Avez-vous fait vous même les dessins ?

Oui, au début je n’osais pas. Finalement je suis contente de les avoir mis. Cela rappelle les livres pour enfants et puis traditionnellement, il y avait des gravures dans les livres, j’aime beaucoup ça. Cela correspond aussi à la psychologie de Lou : quand elle ne sait plus parler français, elle parle anglais, et quand elle ne sait plus parler ni l’un ni l’autre, elle dessine.

Pour Lou, vous avez inventé un style singulier….

Je ne cherchais pas imiter un langage oral, je voulais créer un langage à elle, avec un travail rythmique. Mon idée, c’était un personnage qui a oublié sa langue et dont la langue évolue à mesure qu’elle écrit. Un des derniers dessins, c’est la tour de Babel. Pour moi, oublier sa langue, c’est quelque chose de terrifiant !

La question de la crédibilité de Lou se pose presque à chaque page.

C’est fondamental de ne pas savoir si on peut se fier à elle, je trouva ça passionnant comme question.

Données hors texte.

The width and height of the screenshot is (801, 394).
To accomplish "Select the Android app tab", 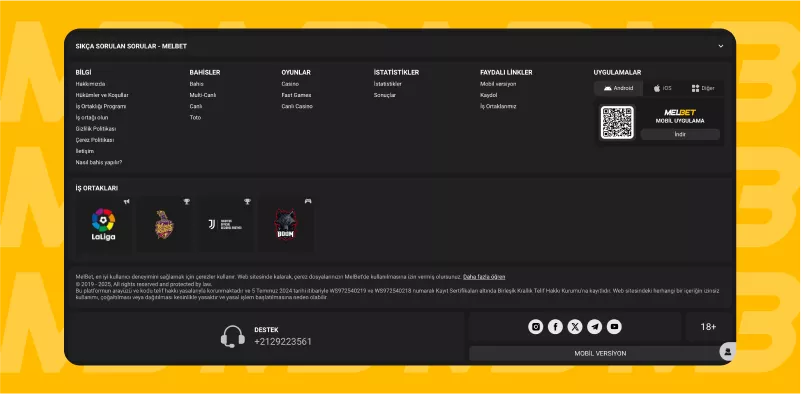I will point(618,88).
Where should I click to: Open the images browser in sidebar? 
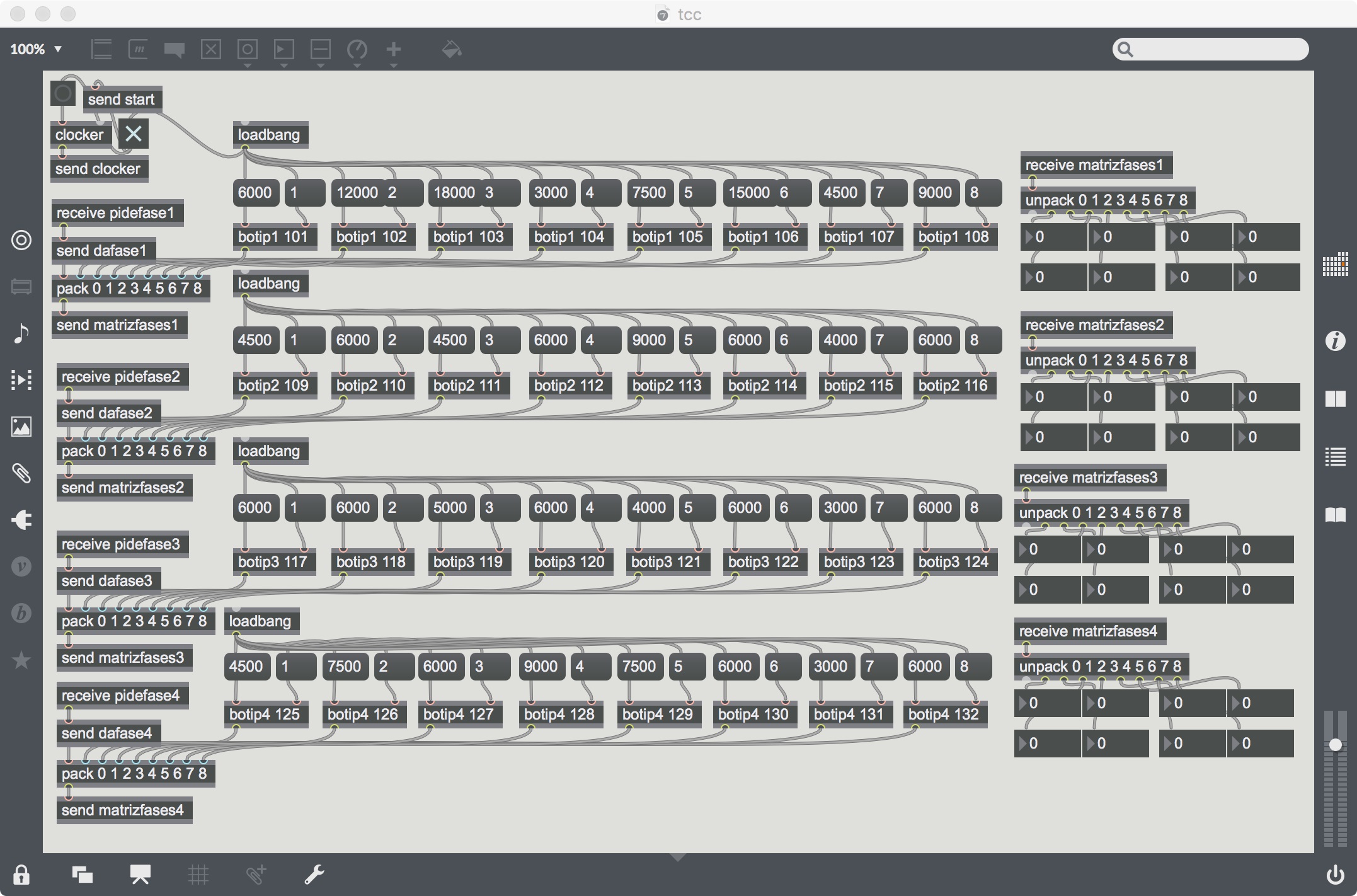point(21,427)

Quand je l’ai relu pour la 20e fois, elle m’insupportait, mais j’espère que pour une première lecture, ça passe ! Il y a partout des indices de ses mensonges, en même temps, l’histoire se tient je crois.

En 4e de couverture, vous ne vous présentez pas comme l’auteur, mais comme la destinataire du livre.

C’est un topos éculé, comme dans les romans du 18e siècle, je ne cherche pas du tout à faire quelque chose d’original, au contraire! Mais c’est un peu comique vu que elle, c’est moi.

C’est un roman très drôle, malgré sa fin terrible avec cette petite fille qui meurt.

C’est la fin de l’enfance. C’est un peu Lou qui meurt. Ca aussi, c’est lié à « Ada », j’avais été très touchée de la mort de sa petite soeur. C’est aussi comme dans « On ne badine pas avec l’amour », dans ces oeuvres dominées par un personnage narcissique, égoïste… à côté d’un personnage secondaire, qui est sacrifié. C’est un schéma d’intrigue classique même si je n’y pensais pas en le faisant…

Est-ce un livre pour adolescents ou bien pour ceux qui ont la nostalgie de l’adolescence ?

Je pense que c’est difficile à lire pour un adolescent, mais j’adorerais ! Le soir du Wepler, j’ai rencontré des lycéens qui avaient l’air intéressés. Il y en a une qui m’a dit « Madame, j’ai bien aimé, mais j’ai rien compris! » Je ne suis pas sûr que le thème de la nostalgie les touche. Cela dit, quand j’ai lu « Peter Pan » enfant, cela me faisait déjà pleurer de penser à mon enfance qui allait partir, alors même que j’étais encore un enfant.